The conference attracts engineers, distributed energy developers, equipment manufacturers, policymakers, planners and government officials from diverse cultural and economic environments. Speakers will discuss combined heat and power projects, solar + storage projects for utility cost control, microgrids for resilience, the ways in which microgrids are remaking Puerto Rico’s electric grid in the wake of Hurricane Maria, the role of microgrids in African economic development, and a variety of other topics covering microgrid regulation, finance and technology.
Keynote speakers include Maxine Ghavi, Group Senior Vice President and Head of the Grid Edge Solutions Product Group at ABB, who will talk about “The Role of Microgrids at the Grid Edge: Global Best Practices;” John Exel, who leads the Global Facility on Mini-Grids at the World Bank; Dr. Dan Kammen, who chairs the Energy and Resources Group at the University of California, Berkeley; Peter Asmus, Director of Research at Navigant; and Dr. Peter Lilienthal, CEO of HOMER Energy, to mention a few.

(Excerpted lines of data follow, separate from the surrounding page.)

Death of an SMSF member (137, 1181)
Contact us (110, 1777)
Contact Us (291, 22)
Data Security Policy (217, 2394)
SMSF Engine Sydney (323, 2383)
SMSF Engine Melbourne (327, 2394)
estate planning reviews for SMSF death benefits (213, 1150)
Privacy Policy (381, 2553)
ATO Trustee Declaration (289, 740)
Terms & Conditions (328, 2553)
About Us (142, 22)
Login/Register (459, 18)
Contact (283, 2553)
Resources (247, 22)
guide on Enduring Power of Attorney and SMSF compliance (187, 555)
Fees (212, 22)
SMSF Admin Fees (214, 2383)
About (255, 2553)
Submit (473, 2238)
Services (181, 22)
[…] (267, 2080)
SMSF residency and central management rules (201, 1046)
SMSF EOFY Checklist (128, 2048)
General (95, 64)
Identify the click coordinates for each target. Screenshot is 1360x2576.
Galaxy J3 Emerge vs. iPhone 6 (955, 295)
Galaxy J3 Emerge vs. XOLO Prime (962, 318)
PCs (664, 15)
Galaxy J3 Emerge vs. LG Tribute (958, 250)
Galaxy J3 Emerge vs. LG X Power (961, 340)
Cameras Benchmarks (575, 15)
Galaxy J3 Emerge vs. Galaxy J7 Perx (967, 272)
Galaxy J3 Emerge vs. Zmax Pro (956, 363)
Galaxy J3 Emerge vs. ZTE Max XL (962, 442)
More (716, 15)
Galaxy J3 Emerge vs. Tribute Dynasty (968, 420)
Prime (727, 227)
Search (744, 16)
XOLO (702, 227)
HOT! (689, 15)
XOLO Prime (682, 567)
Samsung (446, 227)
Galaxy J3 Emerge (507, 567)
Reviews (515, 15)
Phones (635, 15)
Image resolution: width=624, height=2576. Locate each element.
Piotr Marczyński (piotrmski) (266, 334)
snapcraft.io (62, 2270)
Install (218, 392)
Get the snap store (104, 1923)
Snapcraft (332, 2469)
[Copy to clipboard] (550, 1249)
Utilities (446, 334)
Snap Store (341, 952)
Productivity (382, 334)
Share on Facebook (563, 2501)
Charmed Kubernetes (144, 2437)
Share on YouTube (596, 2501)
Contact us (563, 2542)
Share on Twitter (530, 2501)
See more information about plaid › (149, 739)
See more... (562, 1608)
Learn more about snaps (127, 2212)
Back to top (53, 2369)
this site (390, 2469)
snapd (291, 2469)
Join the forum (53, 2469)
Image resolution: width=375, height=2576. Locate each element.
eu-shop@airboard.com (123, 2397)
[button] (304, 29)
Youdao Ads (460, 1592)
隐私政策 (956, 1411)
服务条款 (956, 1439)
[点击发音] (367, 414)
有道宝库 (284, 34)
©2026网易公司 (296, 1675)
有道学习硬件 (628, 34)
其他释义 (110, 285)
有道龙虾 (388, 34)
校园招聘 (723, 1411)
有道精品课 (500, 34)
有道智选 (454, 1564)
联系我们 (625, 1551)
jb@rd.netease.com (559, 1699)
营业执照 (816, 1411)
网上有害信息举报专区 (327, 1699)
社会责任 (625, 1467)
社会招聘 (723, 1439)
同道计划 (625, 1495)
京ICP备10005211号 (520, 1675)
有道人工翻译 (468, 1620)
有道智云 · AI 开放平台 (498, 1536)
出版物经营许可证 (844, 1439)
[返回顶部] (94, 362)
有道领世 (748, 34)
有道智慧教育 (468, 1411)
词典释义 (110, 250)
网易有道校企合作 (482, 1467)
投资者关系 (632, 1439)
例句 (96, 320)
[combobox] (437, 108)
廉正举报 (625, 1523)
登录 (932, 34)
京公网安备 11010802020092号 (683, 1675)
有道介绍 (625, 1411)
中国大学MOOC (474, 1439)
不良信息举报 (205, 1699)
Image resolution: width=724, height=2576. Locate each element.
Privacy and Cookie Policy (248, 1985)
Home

“I believe that as many cities and large corporations consider building out distributed energy projects as microgrids, we have a lot of important lessons to learn from early adopters in harsh arctic environments and off-grid communities in the developing world,” says Dr. Peter Lilienthal, HOMER Energy co-founder and CEO. “As more diverse customers become interested in microgrids, we are seeing new value propositions emerge, such as demand charge reduction and resilience,” he added. “We always try to shed light on a broad range of microgrid projects at our conferences so very different people can learn from each other.”
The conference will feature two special events in addition to the main conference. On Sunday, October 6, there will be a tour of the advanced research microgrid at the Schneider Electric corporate headquarters in Andover, Massachusetts. On Wednesday, October 9, there will be a full day of training on the HOMER software. The HOMER trainings are certified for continuing education credits by the North American Board of Certified Energy Practitioners (NABCEP). The training will cover the fundamentals of designing and modeling off-grid and grid-tied microgrids - solar-plus-storage systems for example - using the HOMER software. Participants will learn how to size hybrid distributed energy systems and identify the most economically optimal designs. The seventh annual HOMER International Microgrid Conference is a must for distributed energy professionals who want to advance in this field.